*Latihan*: Sebutkan semua latar belakang yang, menurut dr Azis dalam kutipan tentang keberangkatan tim MER-C ke Poso di bawah, tidak dilihat timnya saat merespons hal-hal kemanusiaan.

*Kutipan Teks*:
--
Tim medis dari MER-C tersebut tiba di Palu, Ibukota Sulteng, Jumat
(2/6) malam. Sebelum berangkat mereka terlebih dulu berkonsultasi dengan
ketua MUI Sulteng yang juga ketua utama Al-Khairaat -- sebuah lembaga
Islam tertua dan terbesar di Indonesia Timur. Ketika akan meninggalkan
Palu, mereka berdoa bersama yang dipimpin KH Saggaf Al-Jufrie, ulama
kharismatis di Indonesia Timur.
Pimpinan MER-C dr Azis menyebutkan keberangkatan tim mereka ke Poso
karena panggilan profesi. ''Bila ada hal-hal yang berkaitan dengan
kemanusiaan, kita langsung meresponnya tanpa melihat latar belakang
suku, agama, ras, maupun golongan. Pokoknya kita peduli terhadap
masalah-masalah kemanusiaan,'' ujar Azis yang menyebutkan timnya terdiri
dari satu medis, satu para medis dan dua penunjang medis.
--
*Item set data tersimpan*:
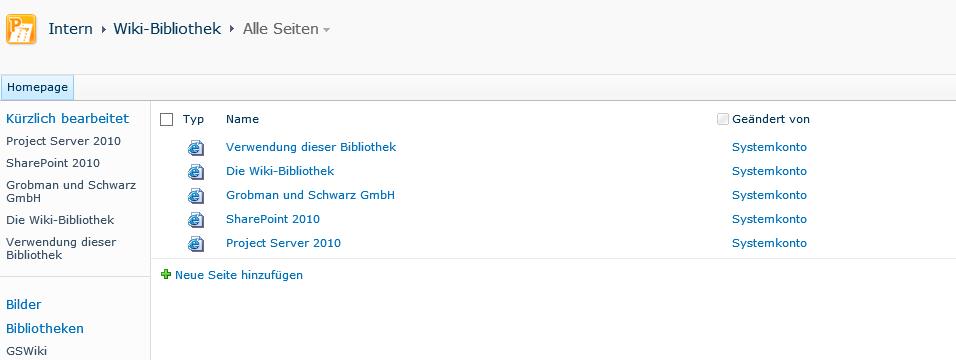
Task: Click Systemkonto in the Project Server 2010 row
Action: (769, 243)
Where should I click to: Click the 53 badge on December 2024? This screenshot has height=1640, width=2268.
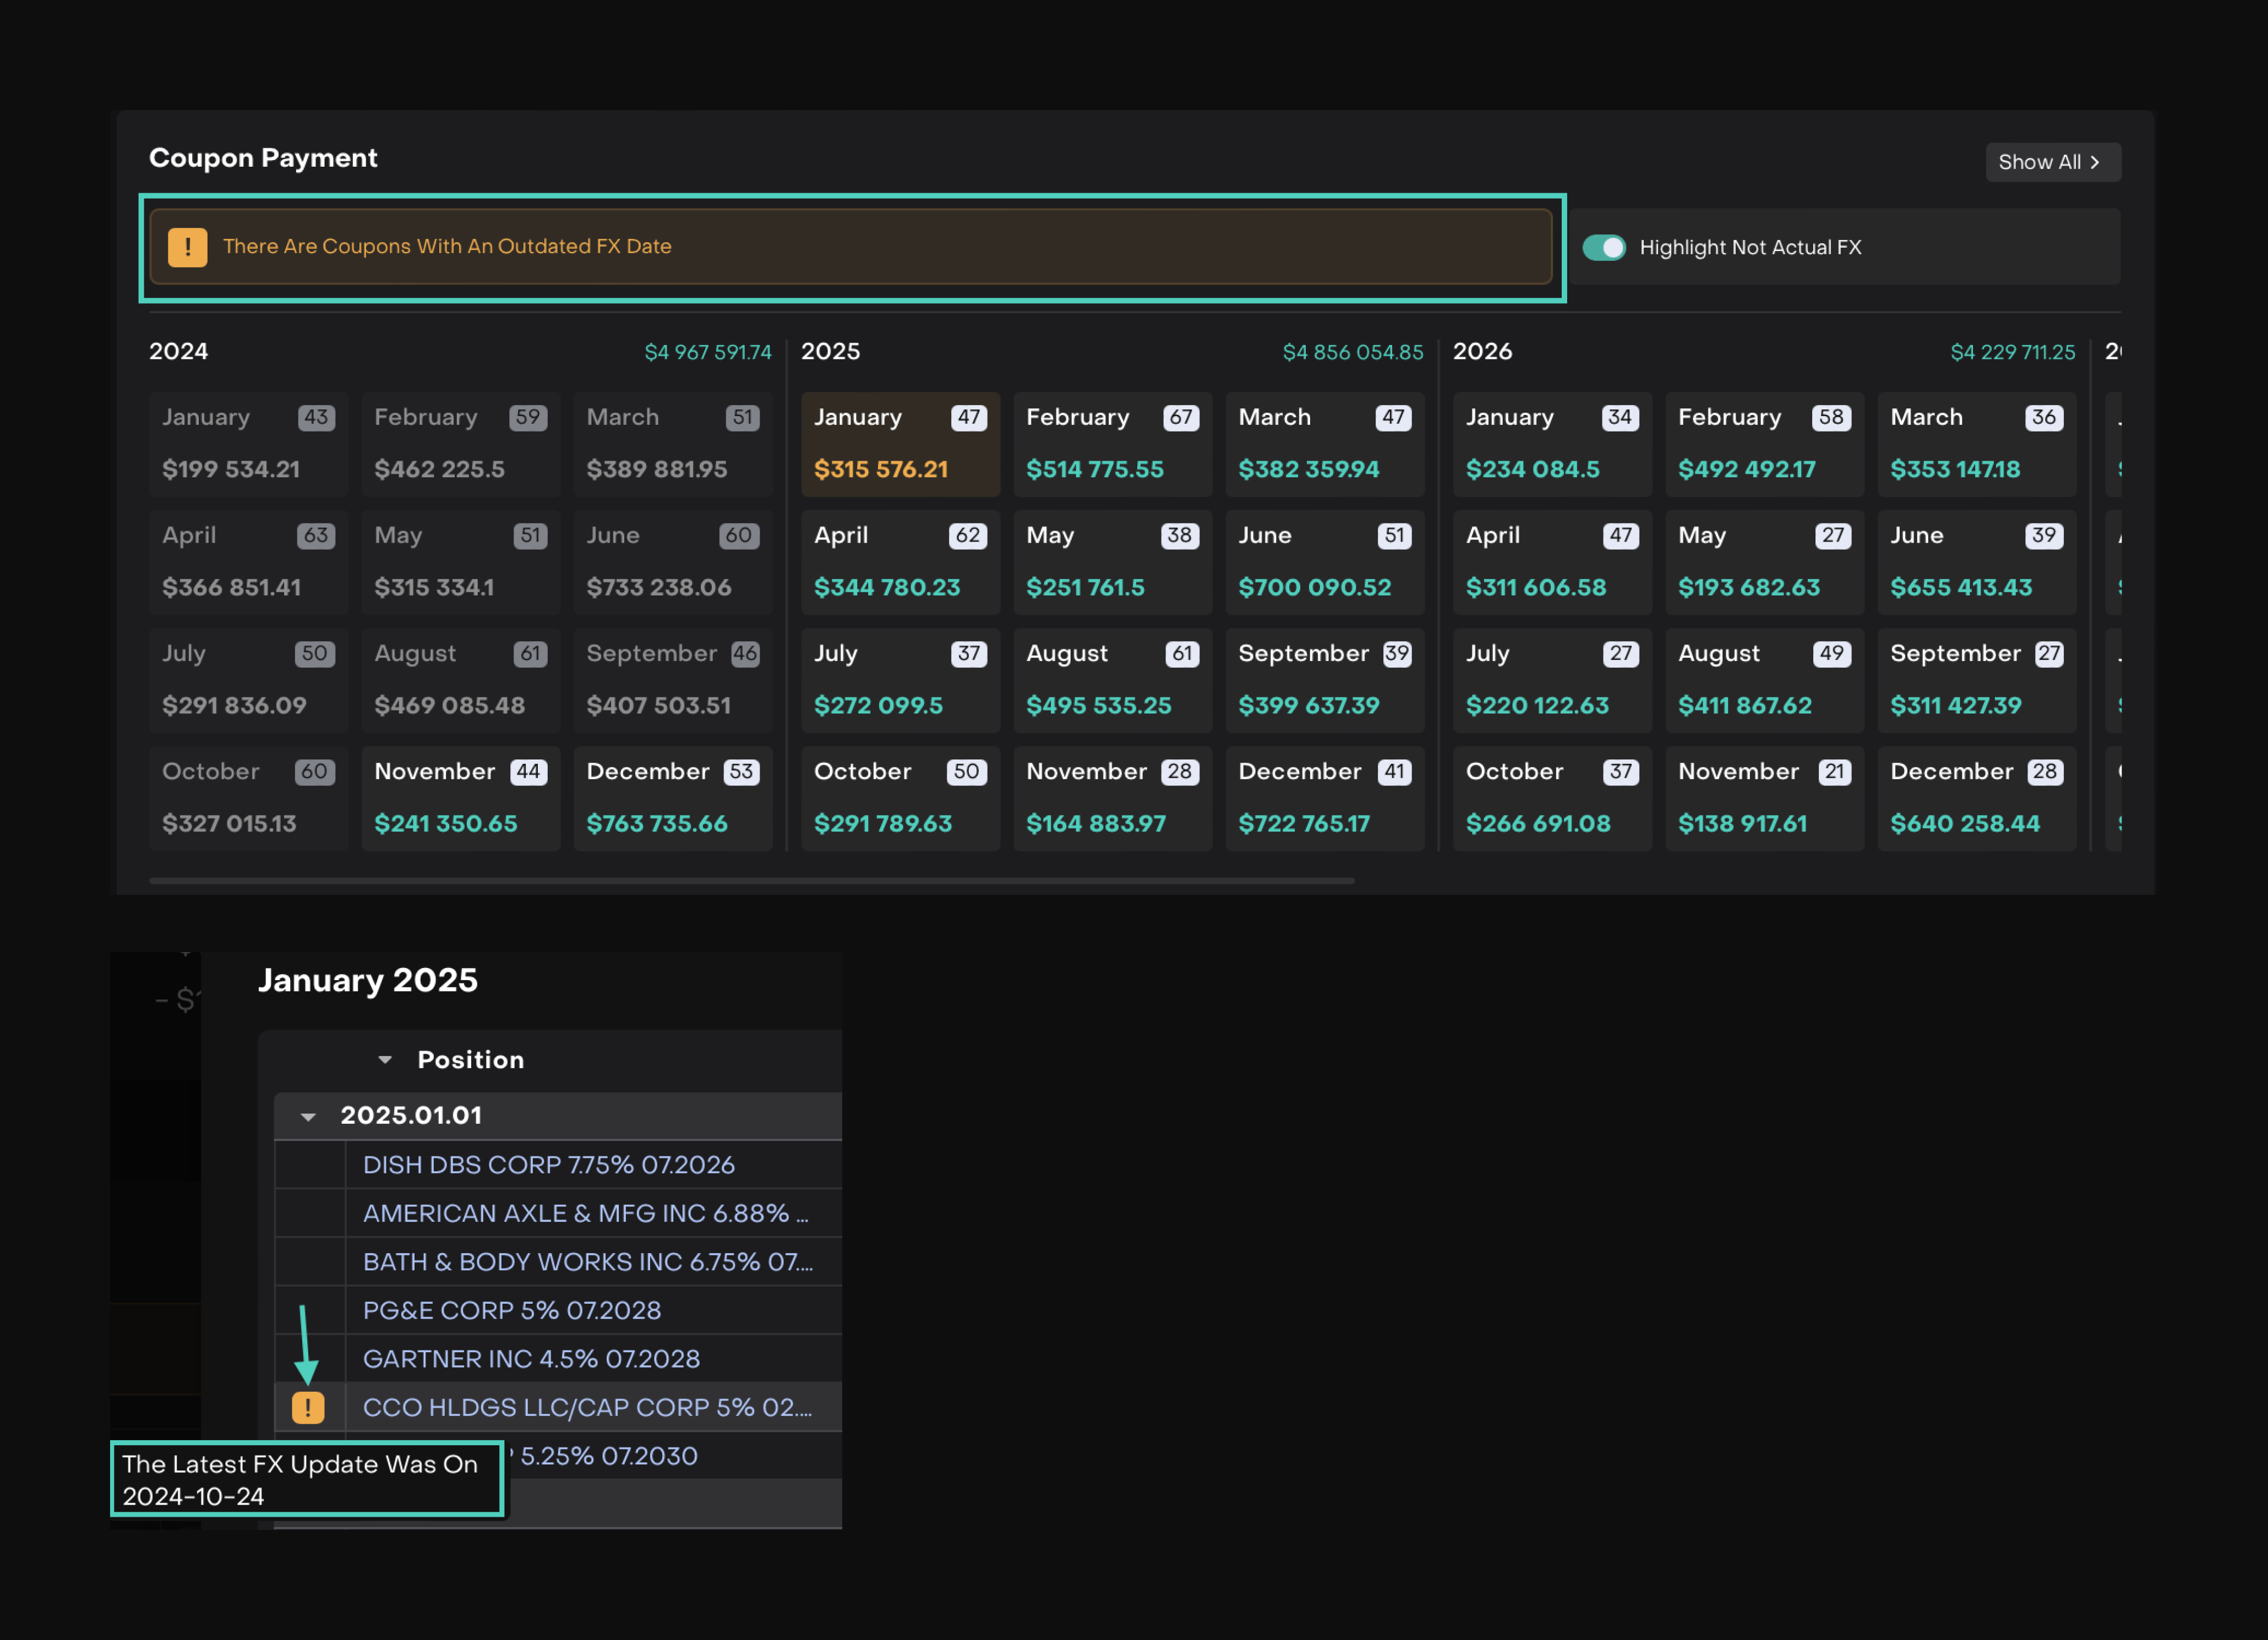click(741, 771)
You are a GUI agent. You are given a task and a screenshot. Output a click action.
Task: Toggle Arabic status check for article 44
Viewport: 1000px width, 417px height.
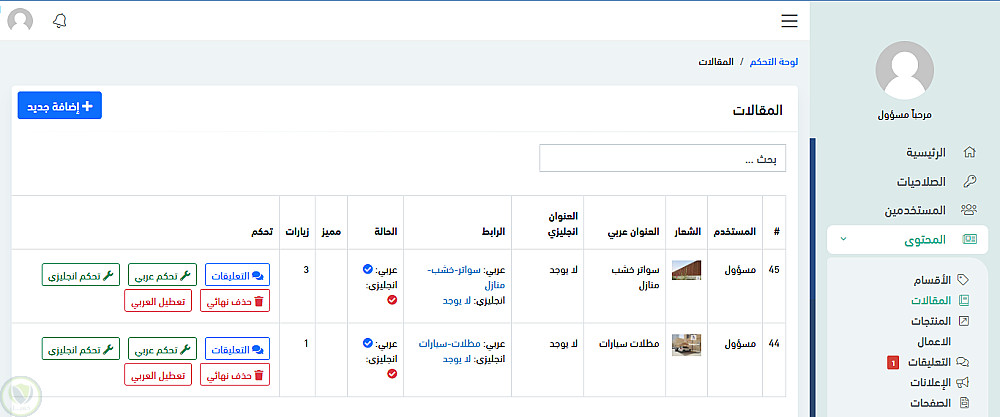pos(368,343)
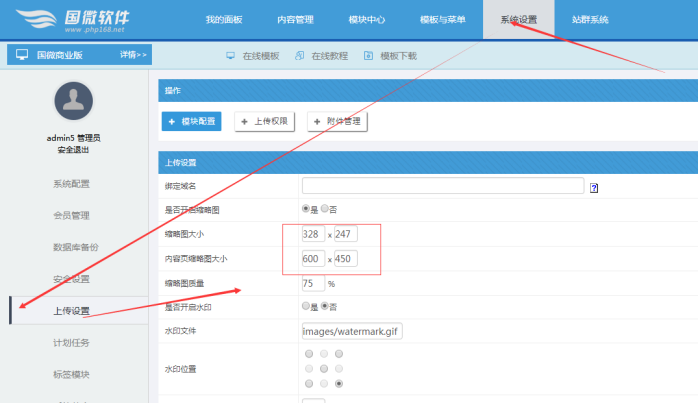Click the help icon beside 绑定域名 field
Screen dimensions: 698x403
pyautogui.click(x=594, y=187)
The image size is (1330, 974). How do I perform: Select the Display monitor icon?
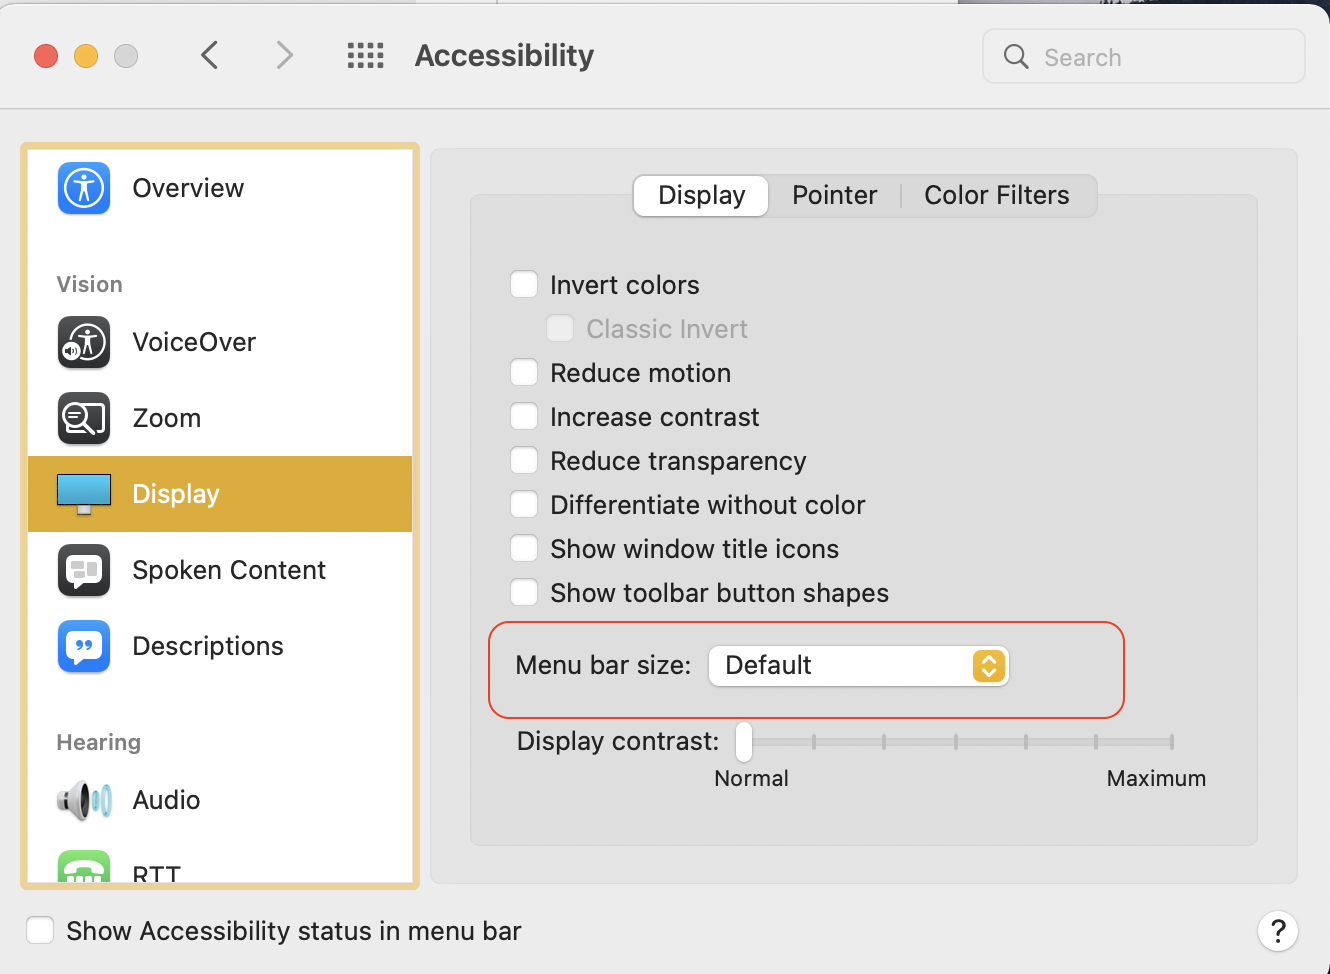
--
*Jawaban Tugas*: suku, agama, ras, golongan